通常、被相続人が亡くなると、相続人全員の話し合いによって財産の権利関係を確定させます。これを遺産分割協議と呼びます。たとえば、「長男がすべてを相続することが当たり前」と主張されたという方もいるかもしれませんが、そのような一方的なルールで相続を行うことは法律上認められていません。
そのようなとき、当初はよく分からず遺産分割協議書にサインしてしまったものの、あとになってやり直しを求めたいと感じることがあるでしょう。協議の過程に問題があったと知れば、そもそも再協議は可能なのか、可能ならばデメリットはあるのかなど、さまざまな疑問をお持ちになるはずです。
そこで本コラムは、遺産分割協議のやり直しをテーマに、可否や注意点を中心に解説します。
1、遺産分割協議をやり直すことの法的意味
遺産分割協議は、相続人全員が署名捺印をして決定する法律行為です。原則としてやり直しができません。しかし、一定の事由に該当すればやり直すことができます。
法律行為を解除するには「合意解除」と「債務不履行解除」の2種類があります。
遺産分割協議については、相続人全員で合意すれば法律上は「合意解除」とみなされ、誰かひとりでも反対する人がいなければやり直すことができます。
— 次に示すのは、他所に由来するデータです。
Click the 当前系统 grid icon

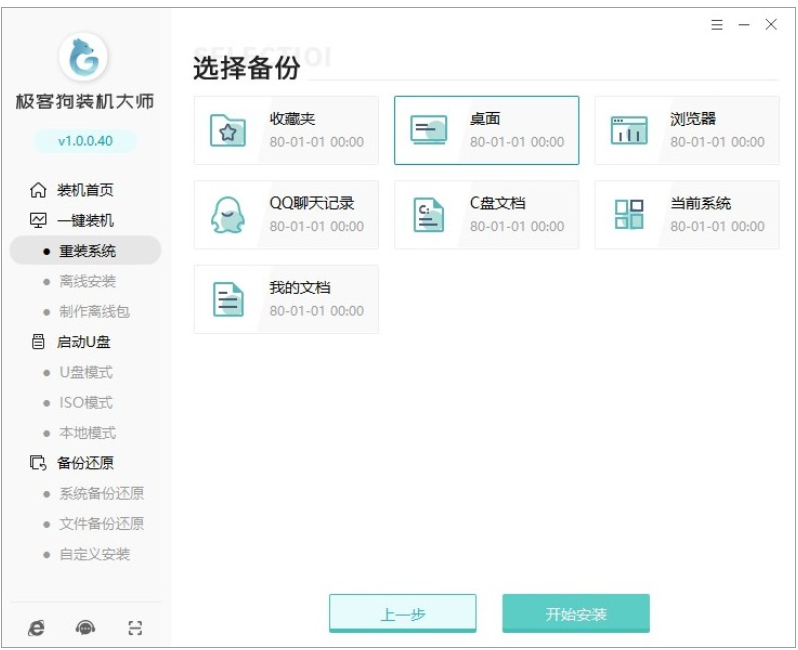[629, 215]
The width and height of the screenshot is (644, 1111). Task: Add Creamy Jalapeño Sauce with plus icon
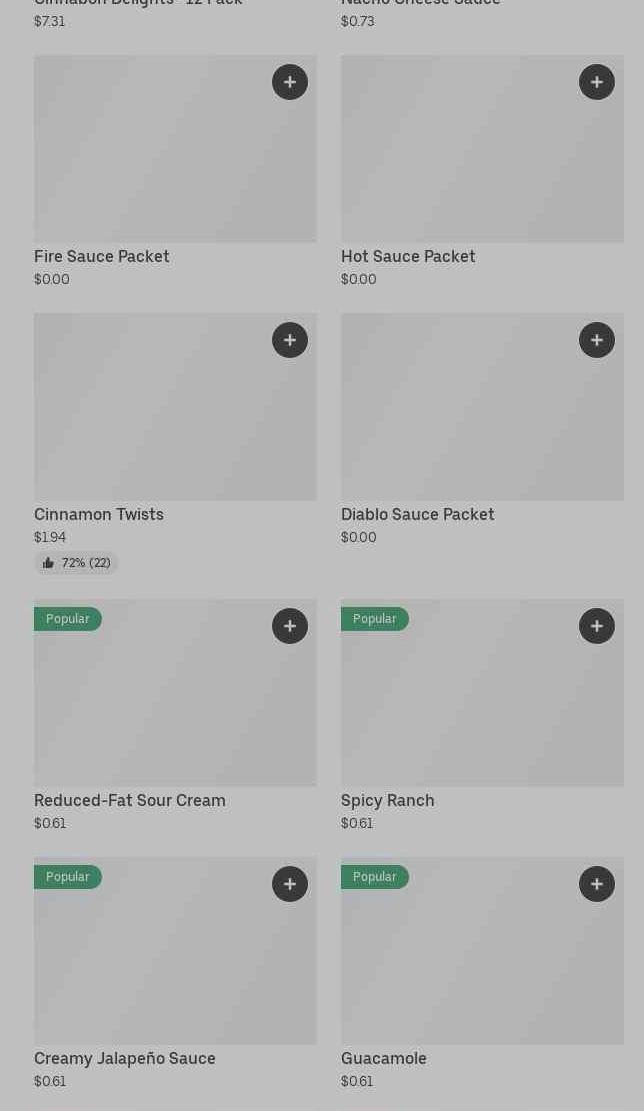click(290, 884)

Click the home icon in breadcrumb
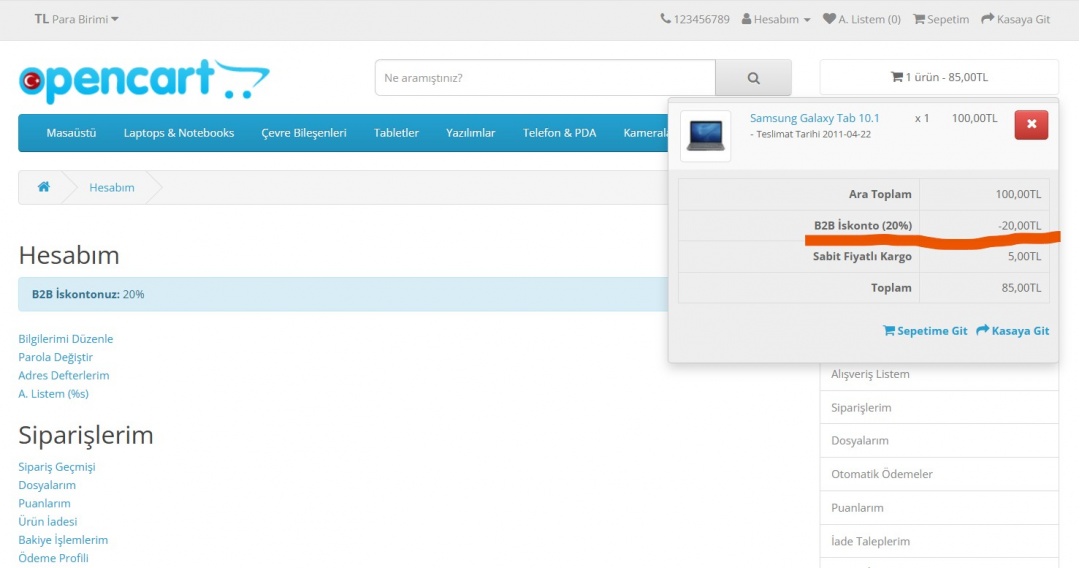click(x=44, y=187)
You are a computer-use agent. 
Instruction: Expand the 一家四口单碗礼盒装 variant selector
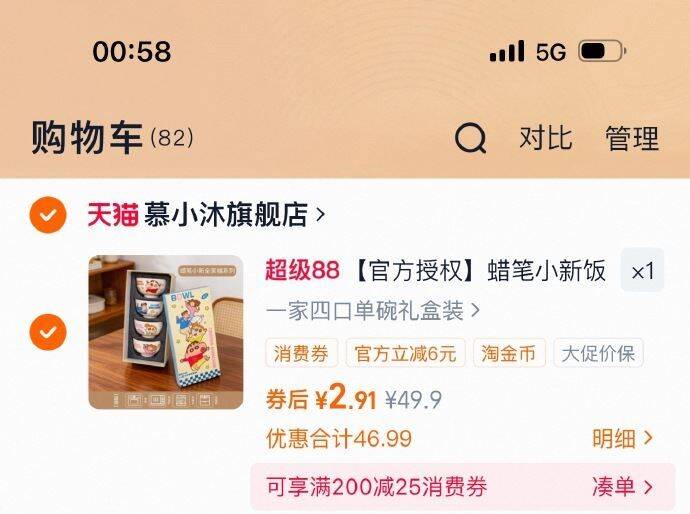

一方、「債務不履行解除」については認められていません。たとえば、当初の協議において、相続人のひとりであるAが、親の介護を担当するという約束で他の相続人よりも多い割合で合意していたとします。その後、Aが親の介護をしていなかったとしても、他の相続人たちはそのことを理由に、再度やり直しを求めることはできないということです。
もっとも、相続人全員の合意があれば解除ができますが、債務を履行しないAが合意する可能性は低いでしょう。この場合、調停や訴訟を通じて履行を求めるなど、別の手段による対応が必要です。
また、そもそも協議が成立せず、調停または審判によって分割がなされていたケースでは、特殊な事情がない限りやり直しができません。
2、遺産分割をやり直すことができるケース
ここでは、遺産分割協議のやり直しができる主なケースを紹介します。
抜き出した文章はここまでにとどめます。